ANGELOS: If I said that ‘nothingness’ were the truth of everything, then I’d be making something of my nothing. But it’s more subtle than that, Eris. The absolute can’t merely stand in opposition to the relative; the type of nothingness I’m talking about isn’t simply the ‘opposite’ of something. If it were, it would be defined in relation to something, in which case it would itself be relative and not absolute – nor nothing, for that matter. The truly absolute is the negation of something, but it must also be engaged in negating itself.
ERIS: Sounds like a mouthful of philosophical verbiage to me!
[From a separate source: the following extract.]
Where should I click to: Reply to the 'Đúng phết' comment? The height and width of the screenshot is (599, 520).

ANGELOS: No. It’s completely practical. Enlightenment is an engagement with this self-negating absolute. Meditation and other spiritual exercises involve the practitioner in the negation of self, therefore bringing the practitioner into line with the nature of the absolute itself, and over time this results in a realisation that the self and the absolute are actually one and the same. Deconstructionism, on the other hand, is completely different. For starters, it never steps from the realm of ideas into experience. And it never obliges us to change ourselves through self-negation in the way that is required to align ourselves with the absolute. Which is probably why you only tend to hear it coming from the mouths of academics.
ERIS: Postmodernism leads us into engagement with cultural forces and institutions. I’d say it engages with the world far more deeply than sitting on a cushion with your eyes shut and pretending you don’t exist.
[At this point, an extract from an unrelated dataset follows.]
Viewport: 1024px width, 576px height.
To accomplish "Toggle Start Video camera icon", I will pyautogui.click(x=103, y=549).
ANGELOS: I see your point. But ethical consequences certainly arise from a realisation of the absolute. Yet that’s a topic for another time.
ERIS: You’re not trying to side-step the issue, are you Angelos?
ANGELOS: I’d just assumed you’d probably had enough for one day.
ERIS: I’d be fascinated to hear how you suppose that believing in an absolute nothingness makes you a better person.
ANGELOS: You’re such hard work, Eris.
The Dialogue of Eris and Angelos
ANGELOS: Hello, Eris. I should’ve known I’d find you here. This is a great occult bookshop. They’ve got everything, haven’t they? Are you researching something specific?
ERIS: You know what I’m like, Angelos. I’m looking up some references for the latest paper I’ve written on the history of occultism since Aleister Crowley.
ANGELOS: Sounds interesting.
ERIS: Not as interesting as what I’ve heard about you. Someone told me you’d fallen in with a religious crowd and had turned all mystical.
ANGELOS: Well, kind of. You could say the work I’ve been doing recently has been an exploration of how mysticism sits with contemporary magick. One of the problems with chaos magic, when it appeared in the late seventies, is that it has left out the dimension of spiritual practice and development.
ERIS: Yes. Recently I’ve heard people on the magick scene using the term ‘results mysticism’ – which is quite a striking idea.
ANGELOS: Well, that wasn’t us, but yes. However, one of the ways in which we’ve gained results from mysticism is through the realisation that magical and esoteric traditions (if they are genuinely that, because many of them aren’t) are all pushing towards the same goal – namely, The Great Work, which in the eastern traditions is known as enlightenment.
ERIS: Woah – hang on there, Angelos! This idea that all traditions lead to the same goal is one that I have tremendous difficulties with. Each tradition presents a point of view that is socially determined. You know that, surely? Each is a product of the language used by a social group, and other cultural factors besides.
ANGELOS: Do you have to be anywhere in the next hour, Eris? I’m asking, because it’s probably going to take me a while to explain why we need to move on from ideas like that.
ERIS: Move on? That’s a little presumptuous! You have my full attention, Angelos. I only hope the rumours I’ve heard about you aren’t true.
ANGELOS: I’m touched by your concern. But consider this, Eris: if the esoteric traditions are purely socially determined and therefore incommensurate, then in what do you suppose lies the fundamental difference between ‘The Great Work’ in the western tradition and ‘enlightenment’ in the Eastern?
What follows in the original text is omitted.